Clinical studies have suggested that the regular use of metformin may decrease the risk and mortality of multiple cancers in T2DM patients. In terms of GC, several clinical studies have revealed that metformin can reduce GC risk and improve overall survival. Furthermore, studies have shown that metformin is an anti-cancer agent, and can inhibit proliferation, metastasis and stemness, promote tumor apoptosis, and increase the chemosensitivity of GC cells. Mechanistic studies have revealed a wide range of gene products and signaling pathways involved in metformin’s anti-cancer effect.

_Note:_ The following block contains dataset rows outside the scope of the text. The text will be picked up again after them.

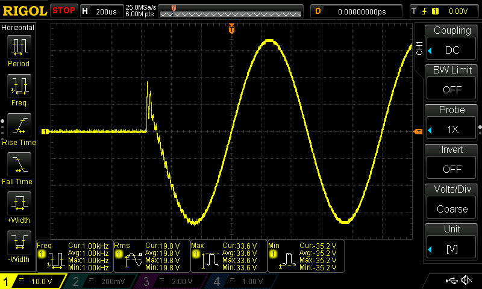This screenshot has width=482, height=289.
Task: Select the Period measurement icon
Action: (18, 47)
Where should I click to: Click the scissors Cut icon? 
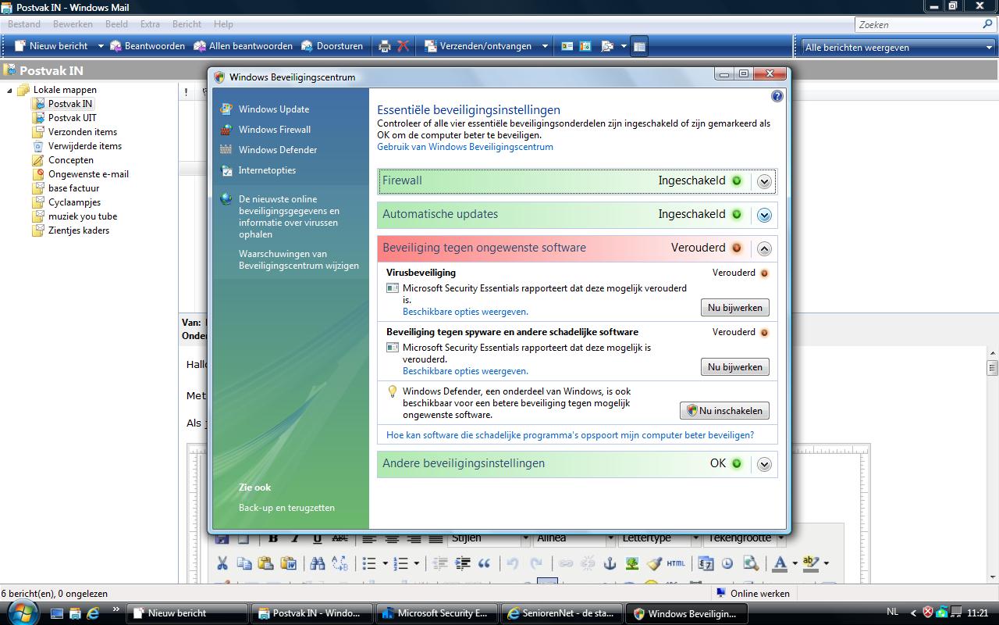[222, 563]
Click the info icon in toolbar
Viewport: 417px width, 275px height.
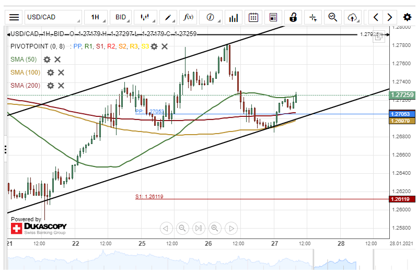[210, 17]
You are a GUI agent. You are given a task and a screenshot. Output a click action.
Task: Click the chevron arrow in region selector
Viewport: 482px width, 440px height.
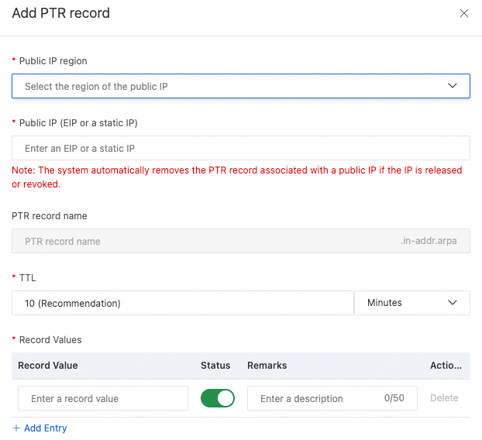point(453,86)
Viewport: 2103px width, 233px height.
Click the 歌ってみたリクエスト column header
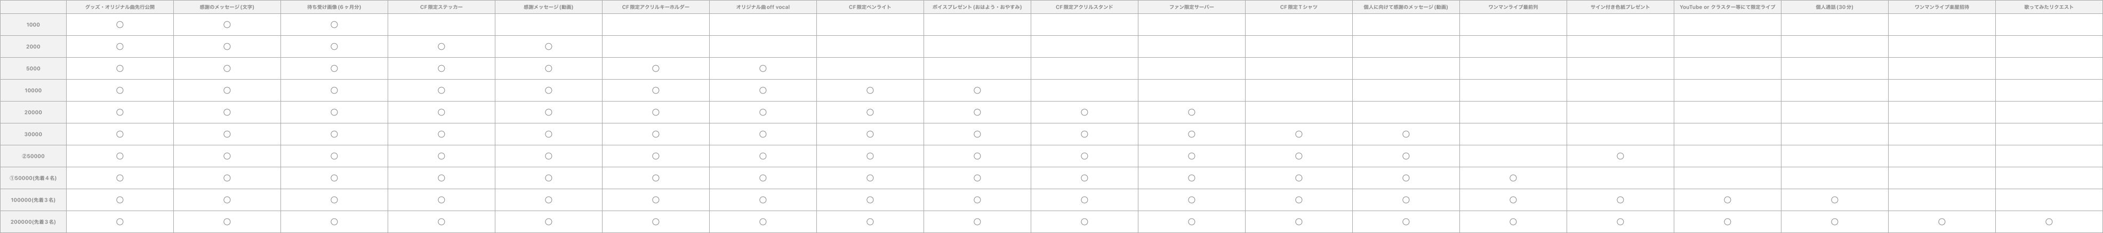pos(2048,7)
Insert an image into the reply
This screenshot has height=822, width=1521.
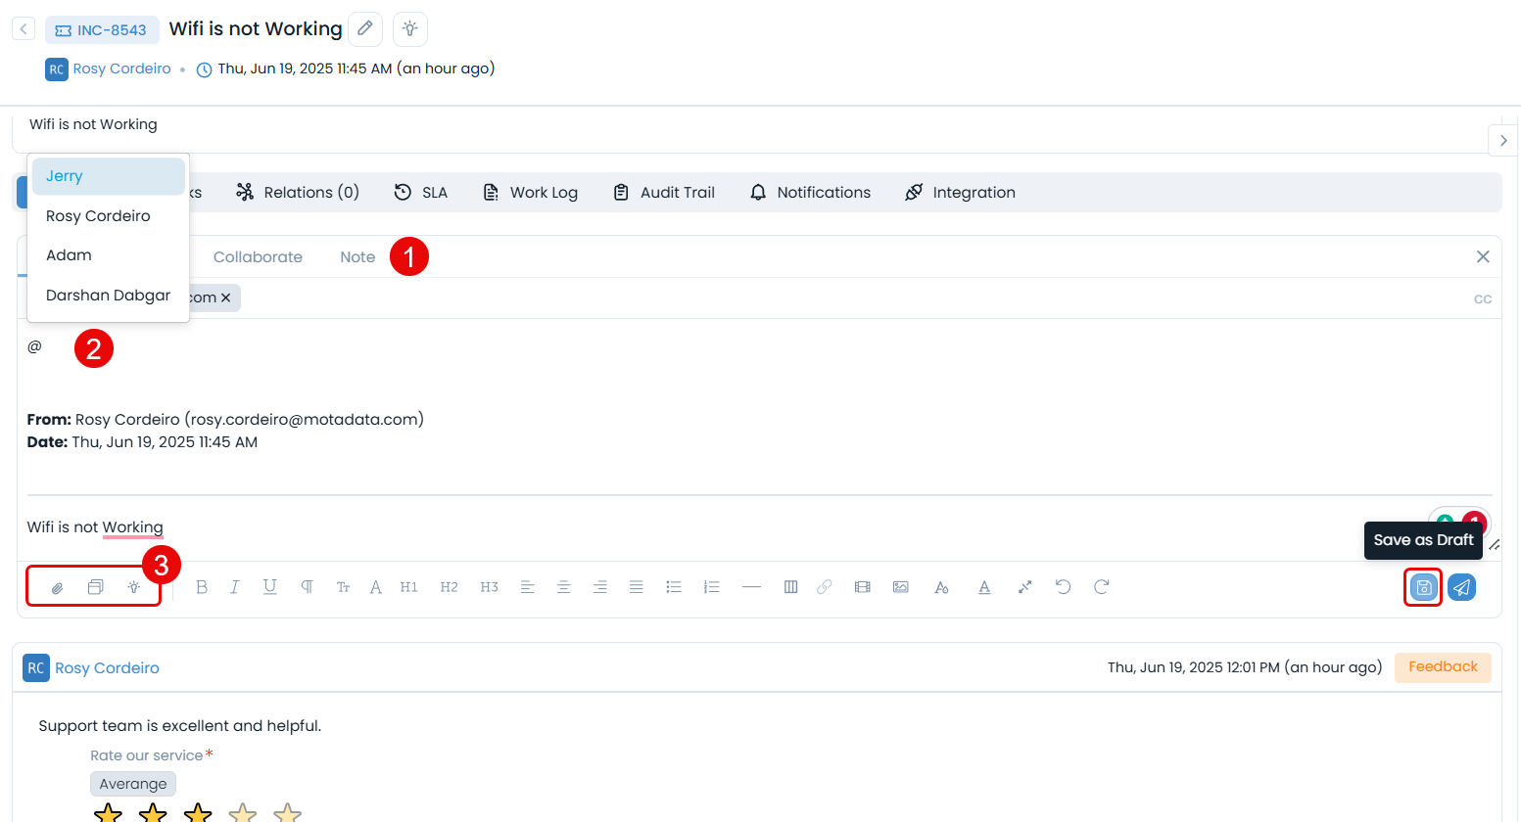pos(900,586)
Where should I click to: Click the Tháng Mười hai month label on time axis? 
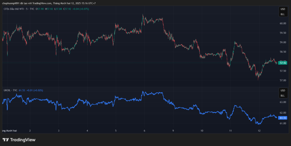pos(9,131)
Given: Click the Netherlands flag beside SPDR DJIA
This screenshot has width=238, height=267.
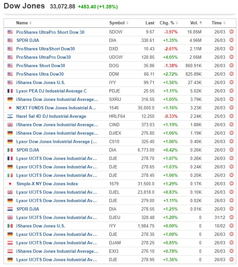Looking at the screenshot, I should pyautogui.click(x=10, y=209).
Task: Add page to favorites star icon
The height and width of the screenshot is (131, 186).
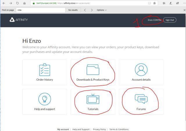Action: point(154,3)
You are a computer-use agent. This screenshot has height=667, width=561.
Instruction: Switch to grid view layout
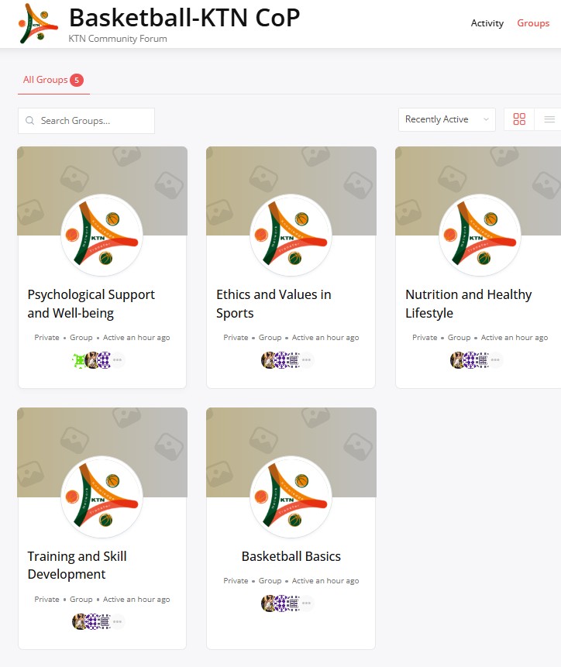point(519,119)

Compared with liver cancer, pancreatic cancer and colon cancer, both clinical studies and mechanism researches in GC are still relatively rare. In clinical practice, more prospective clinical trials are needed to confirm its effect, and the synergistic action between metformin use and chemotherapy or immunotherapy is also an attractive aspect for GC. For the mechanism research, uptake is an important process for metformin to exert its activity. It was found that promoter variants in transporter MATE and the heterogeneity of transporter OCT1 expression might affect the pharmacokinetics and pharmacodynamics of metformin.91,92 Further investigations are needed to elucidate the uptake of metformin in different types of GC cells and the results it caused. On the other hand, accumulating evidence has indicated the potential roles of microbiome on the anti-cancer activity of metformin in pancreatic and colorectal cancer,93,94 the interaction between metformin and gut microbiota is worth studying in gastric cancer prevention and treatment.

Acknowledgments

This work was supported by the National Natural Science Foundation of China (Grant No. 81301809), the Clinical Research Fund of Zhejiang Medical Association (Grant No.2017ZYC-A12), and the Zhejiang Provincial Medical and Health Major Science and Technology Plan Project (Grant No. 2017209495).

Disclosure

The authors report no conflicts of interest in this work.